Do galho ao controle remoto

Publicado em: 14/08/2013

Ocorreu-me, caro leitor, que a trajetória de nosso processo civilizatório pode ser resumida assim: do galho ao controle remoto.

Momento marcante em nossa saga evolutiva, desde os hominídios aos homo sapiens de hoje, foi, sem dúvida, quando o polegar preênsil permitiu pegar um galho caido na savana e fez dele uma extensão do braço: estava criado o primeiro instrumento. Isso e a conquista do fogo significaram um passo gigantesco no processo da evolução da espécie humana.
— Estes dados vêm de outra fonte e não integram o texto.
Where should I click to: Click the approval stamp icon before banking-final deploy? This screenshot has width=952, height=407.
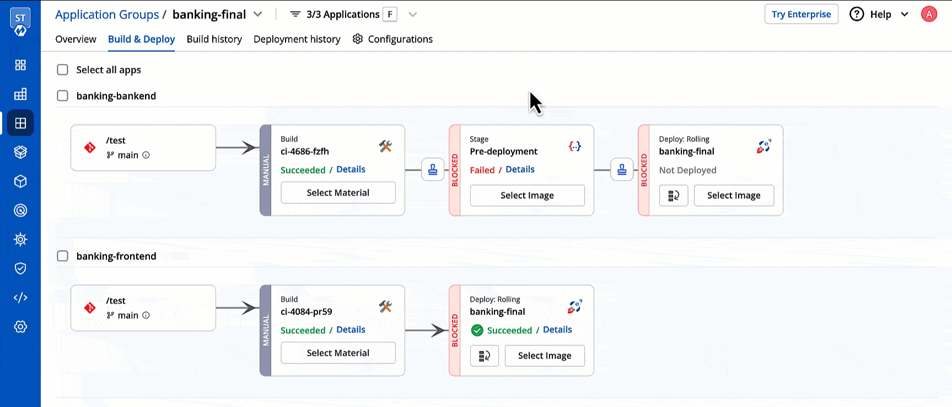click(622, 170)
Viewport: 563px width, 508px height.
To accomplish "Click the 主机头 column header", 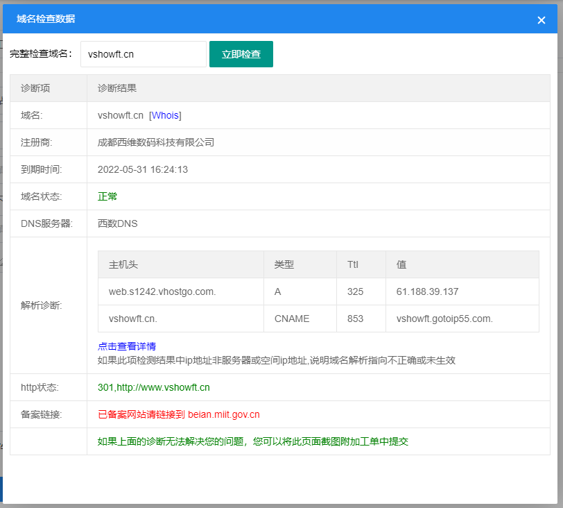I will (123, 264).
Conhecemos as fases: desse instrumento rudimentar se originaram os artefatos, as máquinas, as máquinas fabricadoras de máquinas… Hoje, os robôs nos servem, enquanto seus olhos-de-câmera parecem nos lançar um olhar entre maroto e ameaçador, talvez significando: “Chegaremos lá… chegaremos lá…” Pelo menos é isto que temem os que acreditam numa futura supremacia das máquinas.

Deixando divagações, futurologias e paranoias de lado, observo aqui, diante de mim, os vários controles remotos que comandam, cada um, a parafernália eletrônica que a tecnologia põe à nossa disposição para interagir com o mundo: TV, DVD, aparelhagem de som acoplada a um home theater, videogame, computador… São tantos que nem sei se estou esquecendo algum.

Para usar tais controles, há que se ter a agilidade mental especializada, o treino cotidiano, que somente possuem as gerações mais novas. Hoje, aliás, parece que, saídos do útero, junto com o primeiro vagido, os bebês já irão procurar, com aqueles encantadores dedinhos róseos e rechonchudos, o primeiro botão de controle remoto para apertar!

O galho, aquele originário instrumento rudimentar utilíssimo, importantíssimo, deixa saudades em nosso inconsciente coletivo e ancestral. Como era simples apenas segurar o galho para brandi-lo contra as feras ameaçadoras, cavucar no tronco da árvore em busca de mel, derrubar as frutas deliciosas. Provavelmente, a própria bengala, esse arrimo dos mais velhos ou de qualquer um fisicamente enfraquecido, tem sua origem num galho em que esses nossos remotos antepassados se apoiavam.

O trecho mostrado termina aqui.